Le Soir du 19 septembre
2006
La Belgique fournisseur
de la Turquie
Une réunion secrète du gouvernement Verhofstadt a organisé la
livraison d'un ressortissant belge à la Turquie.
Le gouvernement Verhofstadt
aurait sciemment organisé la "livraison" le
28 avril dernier du ressortissant belge Bahar
Kimyongur aux Pays- Bas en vue de son extradition
vers la Turquie
Selon la version constante
des autorités belges, mise en doute
par des révélations du Soir
en mai et juin derniers, le porte-parole
(ce qu'il nie) de l'organisation turque d'extrême
gauche DHKP-C, actuellement jugé devant
la cour d'appel de Gand, aurait été arrêté "fortuitement" aux
Pays-Bas dans la nuit du 27 au 28 avril alors
qu'il se rendait à un concert à 's
Hertogenbosch.
Cette version, régulièrement
avancée par la ministre de la Justice
Laurette Onkelinx (PS), tant à la
Chambre qu'au Sénat en réponse à des
questions des parlementaires Ecolo Marie
Nagy (députée) et Josy Dubié (sénateur),
est démentie par un procès-verbal
d'une réunion classifiée "confidentielle",
tenue au centre de crise du ministère
de l'Intérieur deux jours avant l'arrestation
de Kimyongur.
Cette réunion, dont
nous avons pu consulter le procès-verbal,
s'est ouverteà 17 heures.

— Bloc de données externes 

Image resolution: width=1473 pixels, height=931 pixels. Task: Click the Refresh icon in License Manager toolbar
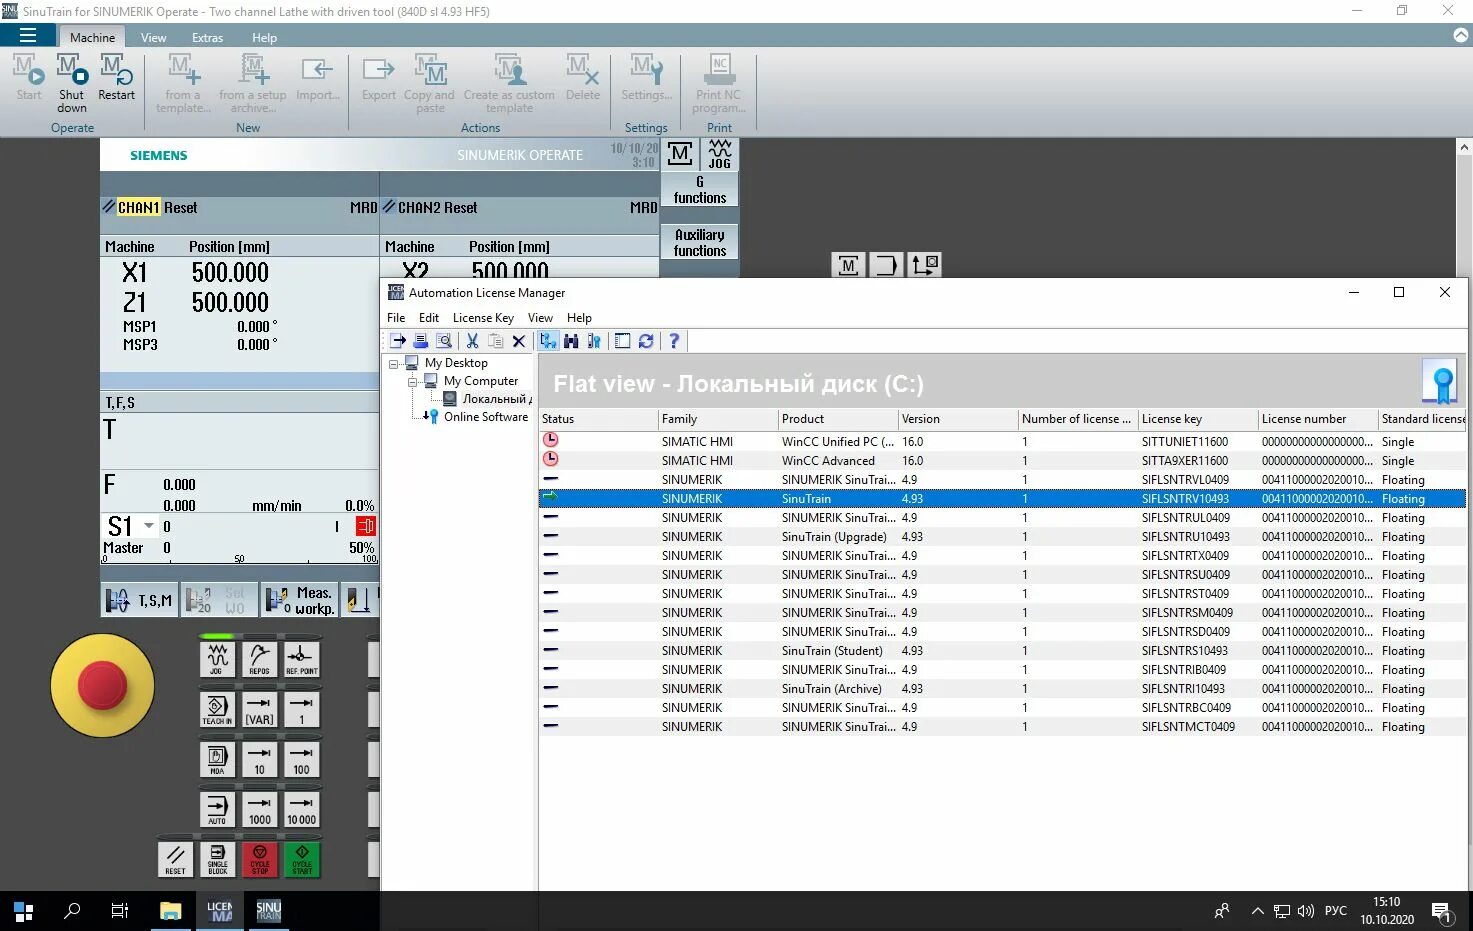646,341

Elle rassemblait
25 personnes, sous la présidence de
Pascale Vandernacht, chef de cabinet adjoint
de la ministre de la Justice, en charge des
dossiers de terrorisme. Y assistaient un
conseiller de Guy Verhofstadt (Premier ministre,
VLD), Eugène Dimmock ; le directeur
de la sécurité publique (Intérieur),
Alain Lefebvre ; la conseillère juridique
de Laurette Onkelinx, Pascale Petry ; l'administrateur
général ff de la Sûreté de
l'Etat, André Demoulin ; le procureur
fédéral Daniel Bernard et ses
adjoints, Johan Delmulle et Leen Nuyts (qui
requièrent contre le DHKP-C) ; des
représentants de la police locale
et d'autres directeurs de la Sûreté ou
de la police fédérale antiterroriste
dont nous tairons les noms.
Le directeur général
du centre de crise Jaak Raes, rédacteur
du procès-verbal de la réunion,
précise à l'entame des débats
: "Cette réunion a lieu à l'initiative
du cabinet Justice. Le centre de crise met
sa structure à disposition. La présidence
de la réunion est assurée par
Mme Pascale Vandernacht."
Les débats vont se
poursuivre jusqu'à 20h02. Chaque service
prend la parole. Vandernacht précise
d'emblée que la ministre de la Justice "ne
veut pas forcer les règles juridiques" dans
le cadre de la préoccupation en débat
: l'arrestation prioritaire de Bahar Kimyongur.
L'assemblée discute sur le thème " de
quelles possibilités dispose la justice
belge?". Et analyse tous les cas de
figure : "Arrêter ou interpeller
la personne ; arrêter la personne s'il
quitte le territoire et se réfugie à l'étranger".
Vers 18h, les représentants de la
Sûreté de l'Etat interviennent.
Kimyongur n'aurait pas l'intention de se
présenter au procès de Gand
(NDLR : en appel contre sa condamnation à 4
ans ferme en première instance à Bruges).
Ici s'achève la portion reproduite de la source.